Neuromarketing, Neurolearning, and a Warning


Neuromarketing—the study of the brains response to advertising—is everywhere these days. Neuromarketers are as brash as to propose that there is a buy button in the brain.

Of course the marketing is way out in front of the science, but that doesn’t mean that folks aren’t diving in—learning brain basics, sifting through brain research, and even conducting fMRI studies. Figuring out how the brain works just makes sense from a marketing perspective.

One wishes that educators pursued neuroscience with the same vigor as their business brethren. Why not a quest to discover learning button in the brain? Why not a race between the learning button and the buy button folk? Why not a cognitive psychology requirement for pre-service teachers?

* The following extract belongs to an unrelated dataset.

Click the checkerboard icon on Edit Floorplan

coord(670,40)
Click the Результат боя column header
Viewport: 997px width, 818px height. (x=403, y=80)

Brain basics are essential to determining the merits of brain-based learning. In fact, anything with the prefix neuro should come with the warning “consumer beware”. Deena Skolnick a graduate student at Yale, conducted a study that asked her subjects to judge different explanation of psychological phenomena. She found that including a few sentences of neuroscience was all that was needed to make bad explanations look like good ones in the eyes of experts and novices. The message is clear, the next time you see neuro attached, beware of seduction and manipulation.

The best defense against manipulation is to realize the limits of neuroscience by studying the brain yourself. A good place to start is the Society for Neuroscience. You can get a free copy of Brain Facts there and jumpstart your knowledge of neuroscience today.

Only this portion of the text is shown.